- [DOCUMENT SECTION]
## Start
Environment

5 Countries Leading the Way to a Fossil Fuel-Free Future

Oil and gas companies would like you to think otherwise, but it is possible to thrive economically without dirty fuel.

Photo Credit: majeczka/Shutterstock.com

A decade ago, the renewable energy movement faced an uphill battle. Today, environmentally-minded nations of the world increasingly embrace alternative energy sources. These countries now lead the way toward a future free of petroleum and dirty energy. In the process, they save significant amounts of money on national energy costs while preserving and protecting the world’s natural resources.

Despite powerful corporate disinformation campaigns meant to convince populations that renewable energy is not a viable way to satisfy the needs of global industry, the following five nations aren’t just subsisting on renewable energy — they are thriving on it.

Costa Rica

Since the start of 2015, Costa Rica has gone 100 percent green. This move away from fossil fuels will help ensure that lush jungles and pristine beaches remain intact. The comprehensive shift will help Costa Ricans not only save their natural resources, but ensure that the country continues to benefit from its very profitable eco-tourism industry, though they would be wise to be vigilant of the effects of tourism on local ecosystems.

A hydroelectric dam Costa Rica. This spring, the country set a new renewable energy record after an extended period of heavy rainfall, which helped hydroelectric power plants provide energy for a population of 4.8 million for 75 days in a row. No fossil fuels have been burnt in the country since December 2014. (image: BBHS Eco)

One of Costa Rica’s renewable efforts involves utilizing its own plentiful rainfall to power their growing hydroelectric infrastructure. Incredibly, the small country has the second best electric infrastructure in Latin America. Yet, it has not put all its eggs in one basket — Costa Rica is also generating power from geothermal sources, wind, biomass and solar energy products.

Denmark

Denmark knows a thing or two about windmills, which have peppered their countryside for decades. In fact, the nation installed its first wind turbines as far back as the 1970s and has not let up in recent years. Denmark is now the leading country in the world for wind power. In the year 2014, Denmark set a world record for windmill production. The country now enjoys around 40 percent of its total electricity from this one clean energy source, alone.

For more than 40 years, the waters of the Danish port town Esbjerg have been the center of the nation's offshore oil and gas industry. But for more than a decade, Esbjerg's new offshore activity is wind. (image: Denmark.dk)
## End
[Raw records]
## Start
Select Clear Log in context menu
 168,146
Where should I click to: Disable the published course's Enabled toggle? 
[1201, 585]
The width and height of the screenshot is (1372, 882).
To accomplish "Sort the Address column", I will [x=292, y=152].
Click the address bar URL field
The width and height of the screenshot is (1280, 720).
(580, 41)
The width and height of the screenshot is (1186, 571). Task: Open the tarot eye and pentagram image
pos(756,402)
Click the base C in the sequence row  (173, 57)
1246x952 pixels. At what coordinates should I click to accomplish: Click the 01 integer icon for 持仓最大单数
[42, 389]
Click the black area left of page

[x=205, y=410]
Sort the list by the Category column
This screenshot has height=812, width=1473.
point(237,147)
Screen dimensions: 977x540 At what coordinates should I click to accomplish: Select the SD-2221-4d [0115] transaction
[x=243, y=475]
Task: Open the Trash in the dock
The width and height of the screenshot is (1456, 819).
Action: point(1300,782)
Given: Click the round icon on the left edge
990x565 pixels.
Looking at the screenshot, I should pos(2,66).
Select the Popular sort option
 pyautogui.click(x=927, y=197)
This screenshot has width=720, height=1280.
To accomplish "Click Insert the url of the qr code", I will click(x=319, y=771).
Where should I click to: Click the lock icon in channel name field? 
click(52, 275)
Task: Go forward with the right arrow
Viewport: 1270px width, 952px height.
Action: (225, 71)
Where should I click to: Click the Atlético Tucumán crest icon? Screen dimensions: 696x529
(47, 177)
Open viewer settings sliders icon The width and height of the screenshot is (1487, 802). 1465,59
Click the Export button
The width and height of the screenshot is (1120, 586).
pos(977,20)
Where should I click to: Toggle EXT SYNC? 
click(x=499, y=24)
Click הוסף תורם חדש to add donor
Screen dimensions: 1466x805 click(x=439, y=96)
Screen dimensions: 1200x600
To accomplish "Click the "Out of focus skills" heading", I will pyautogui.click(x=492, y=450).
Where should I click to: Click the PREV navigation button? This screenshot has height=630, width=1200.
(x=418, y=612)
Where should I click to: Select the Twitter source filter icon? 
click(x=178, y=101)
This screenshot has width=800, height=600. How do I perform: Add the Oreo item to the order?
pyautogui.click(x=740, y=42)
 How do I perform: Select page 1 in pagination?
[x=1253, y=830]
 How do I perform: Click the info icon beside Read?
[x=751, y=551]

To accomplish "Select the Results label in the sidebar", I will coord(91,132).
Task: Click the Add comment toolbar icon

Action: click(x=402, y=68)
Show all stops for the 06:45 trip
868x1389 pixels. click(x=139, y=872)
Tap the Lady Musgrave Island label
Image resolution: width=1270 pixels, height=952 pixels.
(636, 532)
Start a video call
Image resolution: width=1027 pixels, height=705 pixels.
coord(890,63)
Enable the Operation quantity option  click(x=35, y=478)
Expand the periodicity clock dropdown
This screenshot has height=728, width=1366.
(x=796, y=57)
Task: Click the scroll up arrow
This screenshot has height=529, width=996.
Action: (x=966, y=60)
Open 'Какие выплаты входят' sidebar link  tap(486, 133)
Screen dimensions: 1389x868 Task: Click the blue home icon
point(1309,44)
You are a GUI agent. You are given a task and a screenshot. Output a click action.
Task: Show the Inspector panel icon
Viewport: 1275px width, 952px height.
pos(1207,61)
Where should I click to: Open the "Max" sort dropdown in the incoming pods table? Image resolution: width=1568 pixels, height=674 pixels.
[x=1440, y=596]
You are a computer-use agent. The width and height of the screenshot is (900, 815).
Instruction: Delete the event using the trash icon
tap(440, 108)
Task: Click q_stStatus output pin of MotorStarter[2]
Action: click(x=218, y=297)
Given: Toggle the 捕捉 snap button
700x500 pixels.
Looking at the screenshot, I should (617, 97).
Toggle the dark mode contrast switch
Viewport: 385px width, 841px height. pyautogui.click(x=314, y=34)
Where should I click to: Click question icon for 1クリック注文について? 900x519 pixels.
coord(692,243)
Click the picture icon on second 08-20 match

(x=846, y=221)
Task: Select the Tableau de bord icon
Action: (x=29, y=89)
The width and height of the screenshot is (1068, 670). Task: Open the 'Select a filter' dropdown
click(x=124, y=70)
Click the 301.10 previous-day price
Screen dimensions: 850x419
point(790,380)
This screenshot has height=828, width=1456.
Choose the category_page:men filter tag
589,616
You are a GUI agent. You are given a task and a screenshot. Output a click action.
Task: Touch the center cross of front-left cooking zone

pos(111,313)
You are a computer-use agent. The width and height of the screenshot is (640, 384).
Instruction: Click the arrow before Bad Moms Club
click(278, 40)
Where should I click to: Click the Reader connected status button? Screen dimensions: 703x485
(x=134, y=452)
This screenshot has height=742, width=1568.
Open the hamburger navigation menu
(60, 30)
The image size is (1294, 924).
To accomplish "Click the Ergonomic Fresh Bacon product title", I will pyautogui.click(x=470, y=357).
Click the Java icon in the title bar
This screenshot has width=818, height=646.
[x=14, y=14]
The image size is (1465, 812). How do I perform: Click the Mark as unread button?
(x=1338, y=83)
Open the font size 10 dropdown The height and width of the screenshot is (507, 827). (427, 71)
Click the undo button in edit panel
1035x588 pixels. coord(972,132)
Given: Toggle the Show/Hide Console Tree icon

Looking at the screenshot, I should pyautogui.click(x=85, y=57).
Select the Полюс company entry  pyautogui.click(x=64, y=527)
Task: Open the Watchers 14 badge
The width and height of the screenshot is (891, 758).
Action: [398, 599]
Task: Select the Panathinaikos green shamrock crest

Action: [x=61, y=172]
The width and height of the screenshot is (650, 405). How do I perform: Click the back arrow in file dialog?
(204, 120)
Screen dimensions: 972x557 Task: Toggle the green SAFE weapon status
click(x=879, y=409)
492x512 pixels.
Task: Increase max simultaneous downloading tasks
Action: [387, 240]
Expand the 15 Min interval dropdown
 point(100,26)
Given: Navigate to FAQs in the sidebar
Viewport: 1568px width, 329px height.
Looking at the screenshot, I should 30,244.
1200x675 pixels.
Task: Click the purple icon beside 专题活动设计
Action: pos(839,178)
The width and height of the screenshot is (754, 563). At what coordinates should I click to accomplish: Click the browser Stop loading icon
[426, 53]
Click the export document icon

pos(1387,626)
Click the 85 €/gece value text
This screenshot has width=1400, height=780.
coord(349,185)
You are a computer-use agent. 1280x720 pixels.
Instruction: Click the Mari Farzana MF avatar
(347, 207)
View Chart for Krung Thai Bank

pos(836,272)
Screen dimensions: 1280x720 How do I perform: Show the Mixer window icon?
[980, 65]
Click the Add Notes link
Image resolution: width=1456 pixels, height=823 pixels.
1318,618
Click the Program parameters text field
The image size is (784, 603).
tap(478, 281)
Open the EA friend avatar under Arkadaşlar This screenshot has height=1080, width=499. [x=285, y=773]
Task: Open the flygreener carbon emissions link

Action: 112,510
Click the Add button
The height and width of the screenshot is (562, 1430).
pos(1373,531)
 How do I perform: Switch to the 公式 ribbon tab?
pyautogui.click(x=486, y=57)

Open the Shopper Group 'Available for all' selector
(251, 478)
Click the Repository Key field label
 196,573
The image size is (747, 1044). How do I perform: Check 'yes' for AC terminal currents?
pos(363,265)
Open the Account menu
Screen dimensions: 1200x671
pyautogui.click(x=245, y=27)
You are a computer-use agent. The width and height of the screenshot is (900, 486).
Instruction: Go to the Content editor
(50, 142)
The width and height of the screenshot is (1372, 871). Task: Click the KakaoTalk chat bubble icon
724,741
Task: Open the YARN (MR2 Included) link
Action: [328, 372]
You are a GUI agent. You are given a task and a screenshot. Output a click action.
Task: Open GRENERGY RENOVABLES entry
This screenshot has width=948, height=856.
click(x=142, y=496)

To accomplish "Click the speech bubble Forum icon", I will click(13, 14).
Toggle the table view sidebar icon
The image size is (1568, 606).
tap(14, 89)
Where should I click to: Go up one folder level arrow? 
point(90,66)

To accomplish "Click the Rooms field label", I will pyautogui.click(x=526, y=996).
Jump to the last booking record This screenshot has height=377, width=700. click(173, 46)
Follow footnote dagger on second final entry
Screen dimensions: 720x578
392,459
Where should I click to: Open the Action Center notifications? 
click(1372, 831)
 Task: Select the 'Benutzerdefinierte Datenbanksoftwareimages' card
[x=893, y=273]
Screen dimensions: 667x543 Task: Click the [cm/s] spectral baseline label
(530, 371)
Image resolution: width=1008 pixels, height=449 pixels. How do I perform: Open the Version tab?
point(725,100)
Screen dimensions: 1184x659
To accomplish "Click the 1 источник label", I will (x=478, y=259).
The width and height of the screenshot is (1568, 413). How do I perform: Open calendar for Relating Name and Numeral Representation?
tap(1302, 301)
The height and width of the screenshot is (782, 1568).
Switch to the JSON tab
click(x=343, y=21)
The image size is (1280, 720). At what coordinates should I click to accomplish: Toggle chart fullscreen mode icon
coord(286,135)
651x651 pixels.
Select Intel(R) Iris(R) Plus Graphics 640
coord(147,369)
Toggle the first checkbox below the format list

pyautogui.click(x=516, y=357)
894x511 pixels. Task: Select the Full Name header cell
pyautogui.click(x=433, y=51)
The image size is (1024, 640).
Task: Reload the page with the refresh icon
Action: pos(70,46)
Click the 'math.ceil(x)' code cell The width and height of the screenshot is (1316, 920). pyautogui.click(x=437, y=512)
## End
- [GIVEN INSTRUCTION A] Condense the paragraph in the renewable energy article that begins "Denmark knows a thing or two about windmills" into a short bulleted list that keeps its main facts.
- [GIVEN INSTRUCTION B] Reproduce the renewable energy article word for word from "A hydroelectric dam" up to and including "(image: BBHS Eco)".
The rows have no connection to the renewable energy article.

- [WRITTEN RESPONSE A]
- Windmills have dotted Denmark's countryside for decades, and the country installed its first wind turbines in the 1970s.
- Denmark is now the world's leading country for wind power.
- In 2014, it set a world record for windmill production.
- Wind supplies around 40 percent of its total electricity.

- [WRITTEN RESPONSE B]
A hydroelectric dam Costa Rica. This spring, the country set a new renewable energy record after an extended period of heavy rainfall, which helped hydroelectric power plants provide energy for a population of 4.8 million for 75 days in a row. No fossil fuels have been burnt in the country since December 2014. (image: BBHS Eco)